PDHA1基因突变致少年型Leigh综合征一例并文献复习

目的 探讨PDHA1基因突变所致Leigh综合征的临床特征。方法 报道南京医科大学附属儿童医院确诊的1例PDHA1基因突变所致少年型Leigh综合征的临床和遗传学资料,并复习相关文献。结果 患儿,男,8岁2月起病,第1次病程：发热后出现嗜睡,头颅MRI提示延髓及小脑齿状核长T1长T2信号,Flair高信号,诊断“病毒性脑炎”。治疗后复查头颅MRI提示延髓、右侧大脑脚及右侧基底节多个片状稍长T1稍长T2信号,Flair稍高信号。患儿症状好转出院,平时无明显症状。第2次病程：9岁10月,发热后出现头痛,头颅MRI提示双侧豆状核及大脑脚、脑干及小脑齿状核多发对称性长T1长T2信号,Flair及DWI高信号,乳酸5.0umol/l,基因检测提示PDHA1 c.427G＞A错义突变,诊断“Leigh综合征”,予维生素B1、左卡尼汀、辅酶Q10等治疗病情好转。结论 PDHA1基因突变所致Leigh综合征可在2岁后起病,平时可能无明显临床症状,动态复查头颅MRI并完善基因检测有助于诊断。

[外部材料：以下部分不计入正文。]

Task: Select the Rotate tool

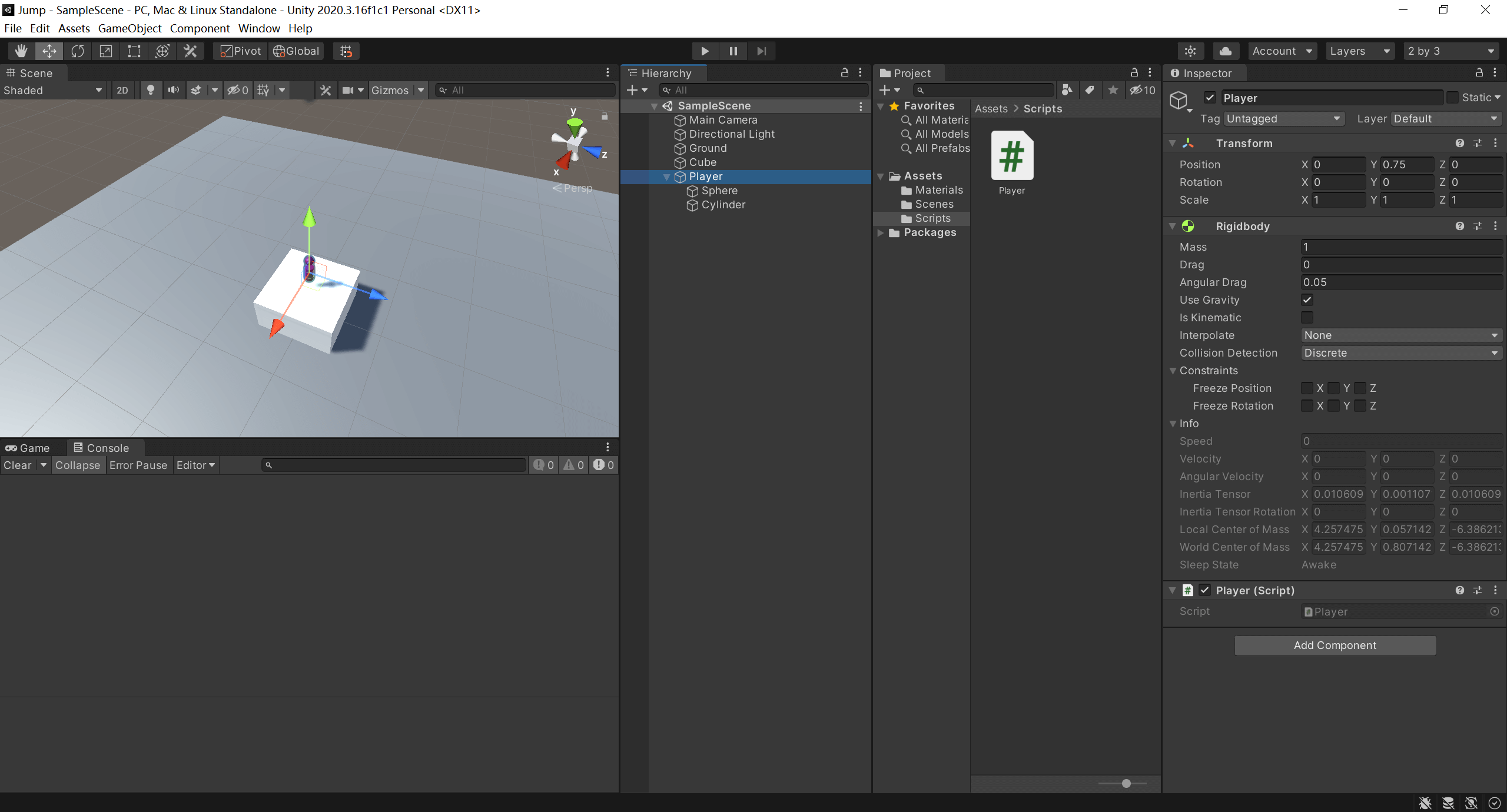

Report of A Case of Leigh Syndrome Caused by PDHA1 Mutation and Literature Review

Objective To investigate the clinical features of Leigh"s syndrome caused by mutation of PDHA1 gene. Method To report the clinical and genetic data of adolescent Leigh syndrome caused by mutation of PDHA1 gene in a patient diagnosed in Children"s Hospital of Nanjing Medical University, and to review related literatures. Results The patient, male, was hospitalized because of somnolence after fever at 8 years old and 2 months for the first time. Cranial MRI appeared long T1 long T2 signal and flair high signal in the medulla and cerebellum dentate nucleus. He was diagnosed "viral encephalitis". After treatment, the cranial MRI revealed multiple lamellae slightly longer T1 and slightly longer T2 signals in the medulla oblongata, right occipital peduncle and right basal ganglia, and slightly higher signal on Flair. His condition was improved and no any obvious symptoms after discharged. He was hospitalized again because of headache after fever at 9 years old and 10 months. Cranial MRI revealed multiple symmetry long T1 long T2 signals in bilateral lenticular nucleus and brain foot, brainstem and cerebellar dentate nucleus, high signal of Flair and DWI. Lactic acid increased to 5.0umol/l, genetic screening suggested that PDHA1 c.427G>A missense mutations. He was diagnosed "Leigh Syndrome" finally. After the treatment of vitamin B1, levocarnitine, coenzyme Q10, his condition was improved. Conclusions The onset of Leigh syndrome due to mutations in PDHA1 can start after 2 years of age. There may be no obvious clinical symptoms. Dynamic review of cranial MRI and gene sequencing conduce to diagnose.